- _What is needed_: Give back each line below verbatim.

_ _ _

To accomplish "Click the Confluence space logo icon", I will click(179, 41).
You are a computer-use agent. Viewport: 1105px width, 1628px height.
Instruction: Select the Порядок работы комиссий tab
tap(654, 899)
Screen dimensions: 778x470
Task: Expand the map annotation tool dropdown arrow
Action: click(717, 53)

_ _ _

- _Answer for the task_:
To accomplish "Click the Confluence space logo icon", I will click(179, 41).
You are a computer-use agent. Viewport: 1105px width, 1628px height.
Instruction: Select the Порядок работы комиссий tab
tap(654, 899)
Screen dimensions: 778x470
Task: Expand the map annotation tool dropdown arrow
Action: click(717, 53)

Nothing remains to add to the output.